Due: 2/24/2014
Feynman Liang (feynman.liang@gmail.com)
We will choose p_0 = 0.1, p_1 = 0.6, and p_2 = 0.3. This implies mu = 1.2.
p_0 <- 0.1
p_1 <- 0.6
p_2 <- 0.3
mu <- p_0 * 0 + p_1 * 1 + p_2 * 2
mu
## [1] 1.2
Since mu = 1.2, we should have 0 < a < 1. It turns out a = 1/3.
roots <- polyroot(c(p_0, p_1 - 1, p_2))
a <- Re(roots[1])
a
## [1] 0.3333
Running the simulation
p <- c(p_0, p_1, p_2) # probability of 0, 1, or 2 offspring
# graph sample chain -- run multiple times to observe extinction vs
# population explosion
nsteps <- 100
X <- matrix(0, nsteps, 1)
X[1] <- 1
for (n in 2:nsteps) {
ifelse(X[n - 1] > 0, X[n] <- sum(sample(0:(length(p) - 1), X[n - 1], replace = TRUE,
p)), X[n] <- 0)
}
plot(X, type = "l", xlab = "Generation", ylab = "Population", main = "Branching process")
We will choose the probabilities as
p_0 <- 0.4
p_1 <- 0.4
p_2 <- 0.2
p <- c(p_0, p_1, p_2)
sum((0:(length(p) - 1)) * p) # mu
## [1] 0.8
Calculating the extinction probability a
min(sapply(polyroot(c(p[1], p[2] - 1, p[3])), Re)) # a (extinction probability)
## [1] 1
Running the simulation
nsteps <- 100
X <- matrix(0, nsteps, 1)
X[1] <- 1
for (n in 2:nsteps) {
ifelse(X[n - 1] > 0, X[n] <- sum(sample(0:(length(p) - 1), X[n - 1], replace = TRUE,
p)), X[n] <- 0)
}
plot(X, type = "l", xlab = "Generation", ylab = "Population", main = "Branching process")
Calculating a numerically as the limit of the sequence a_n(1) as n -> Infty.
G <- function(s) p[1] + p[2] * s + p[3] * s^2
niteration <- 100
a <- matrix(0, niteration + 1, 1)
a[1] <- G(0)
for (n in 1:niteration) a[n + 1] <- G(a[n])
plot(1:(niteration + 1), a, xlab = "n", ylab = "a n(1)", ylim = c(0, 1))
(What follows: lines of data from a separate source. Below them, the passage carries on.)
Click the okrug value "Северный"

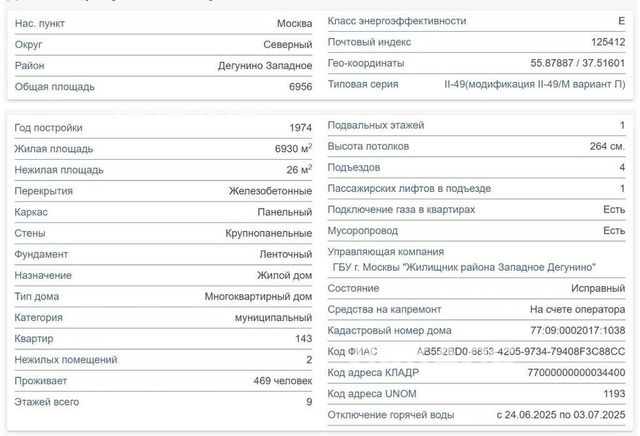pyautogui.click(x=287, y=45)
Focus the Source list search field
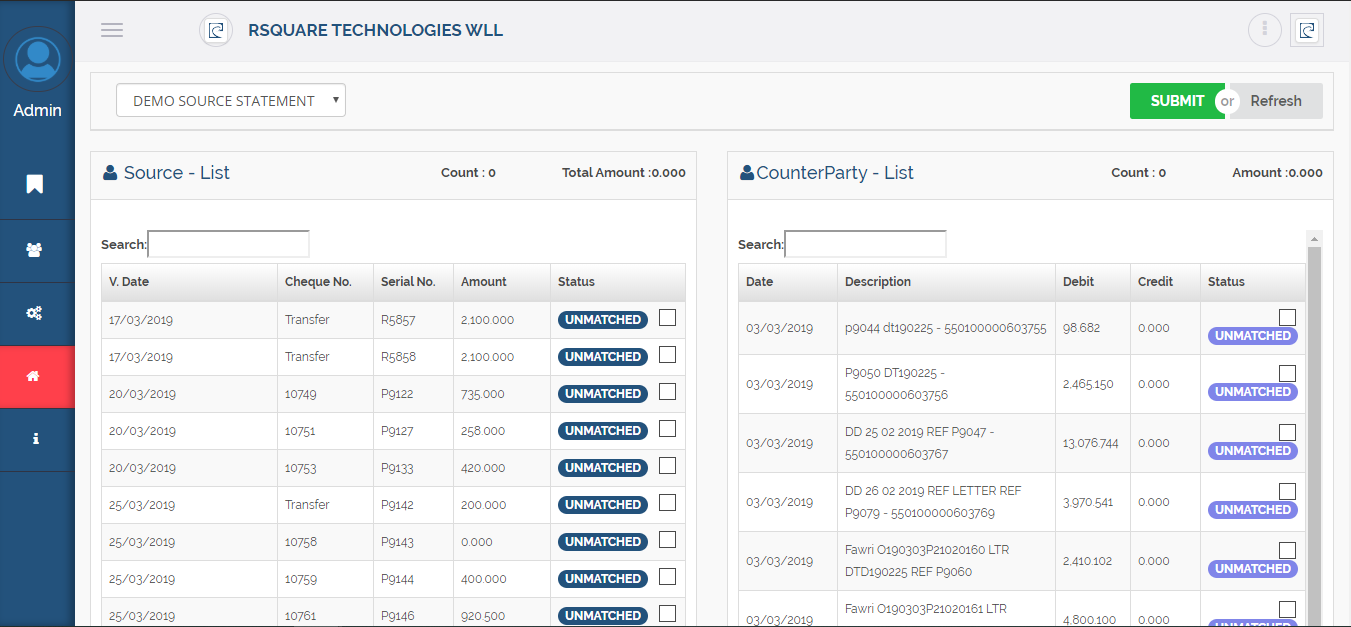The image size is (1351, 627). pyautogui.click(x=228, y=244)
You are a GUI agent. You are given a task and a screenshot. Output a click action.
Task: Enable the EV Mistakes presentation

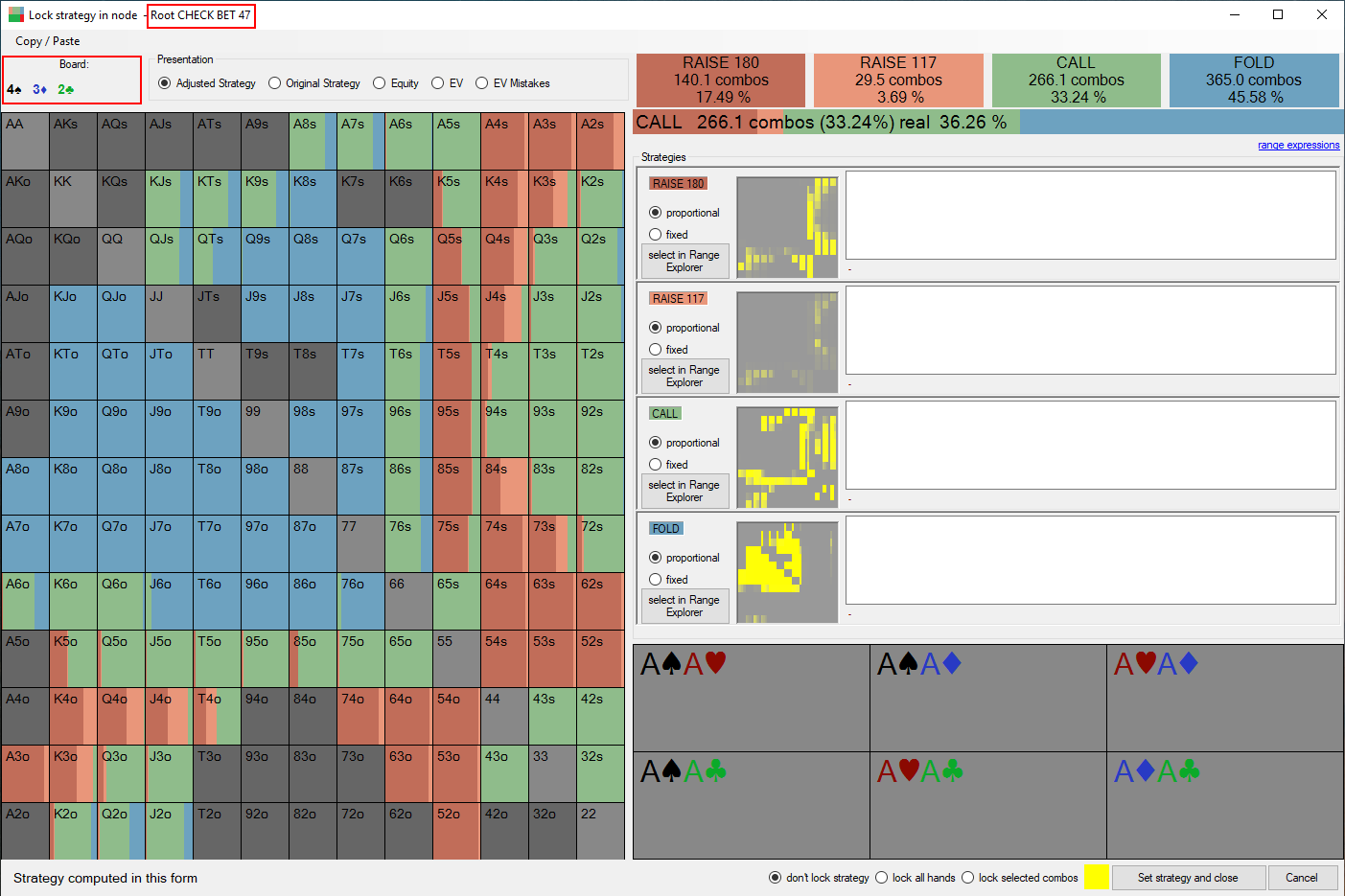coord(482,83)
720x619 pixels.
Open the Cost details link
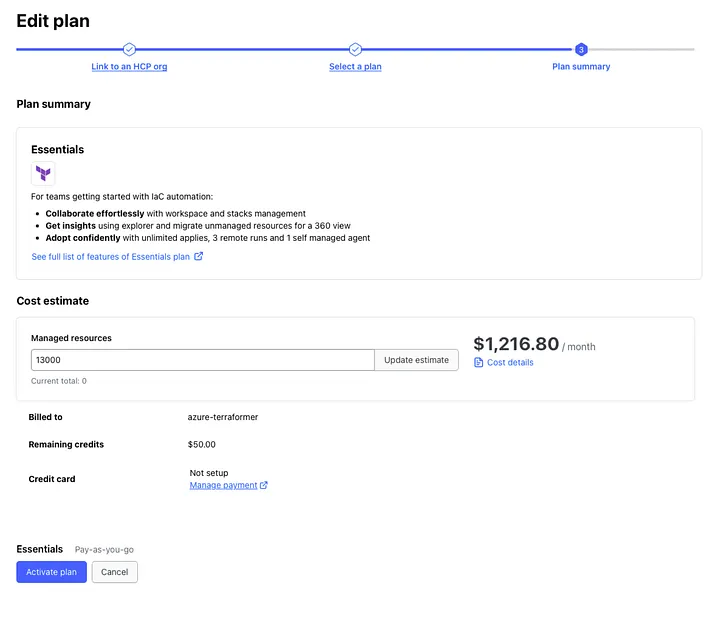(510, 362)
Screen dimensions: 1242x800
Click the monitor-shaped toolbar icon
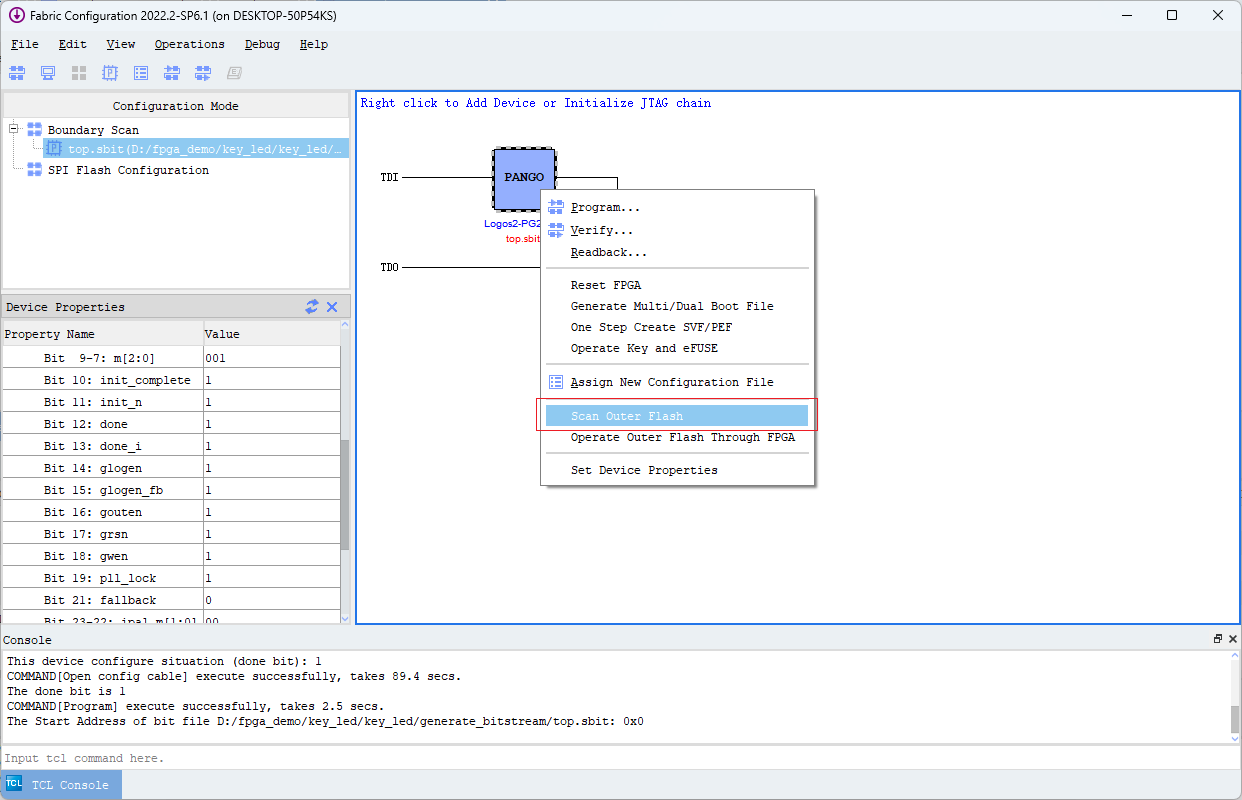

Computing the partial sums of E(T), the expected time to extinction.
plot(1:(niteration + 1), 1 + cumsum((1 - a[1:(niteration + 1)])), xlab = "n",
ylab = "Partial sum")
E(T) appears to scale linearly with n and is therefore likely unbounded.
Filling in the probabilities
p_0 <- 0.15
p_1 <- 0.7
p_2 <- 0.15
p <- c(p_0, p_1, p_2)
sum((0:(length(p) - 1)) * p) # mu
## [1] 1
Computing extinction probability a
min(sapply(polyroot(c(p[1], p[2] - 1, p[3])), Re)) # a (extinction probability)
## [1] 1
Running simulation
nsteps <- 100
X <- matrix(0, nsteps, 1)
X[1] <- 1
for (n in 2:nsteps) {
ifelse(X[n - 1] > 0, X[n] <- sum(sample(0:(length(p) - 1), X[n - 1], replace = TRUE,
p)), X[n] <- 0)
}
plot(X, type = "l", xlab = "Generation", ylab = "Population", main = "Branching process")
It exhibits transient behavior, sometimes dying out initially like in the subcritical case while other times growing for a few generations and eventually dying out. The behavior is in between the subcritical and supercritical cases.
Computing partial sums of expected extinction time E(T)
G <- function(s) p[1] + p[2] * s + p[3] * s^2
niteration <- 1000
a <- matrix(0, niteration + 1, 1)
a[1] <- G(0)
for (n in 1:niteration) a[n + 1] <- G(a[n])
plot(1:(niteration + 1), 1 + cumsum((1 - a[1:(niteration + 1)])), xlab = "n",
ylab = "Partial sum")
The partial sums of the infinite series E(T) = sum_{n=1}^{\infty} (1-a_n(1)) also
are increasing in n but in this case take on a shape similar to logarithmic growth. It is appears that the partial sums still do not converge but this time grow at a much slower rate than previously.
Determining C ~ 1 - a_n(1)
plot(1:niteration, (1:niteration) * (1 - a[2:(niteration + 1)]), xlab = "n",
ylab = "n(1-a n(1))")
We know that the sequence n(1-a_n(1)) should approach C in the limit n -> Infty. From this plot, it appears that C = 6.583.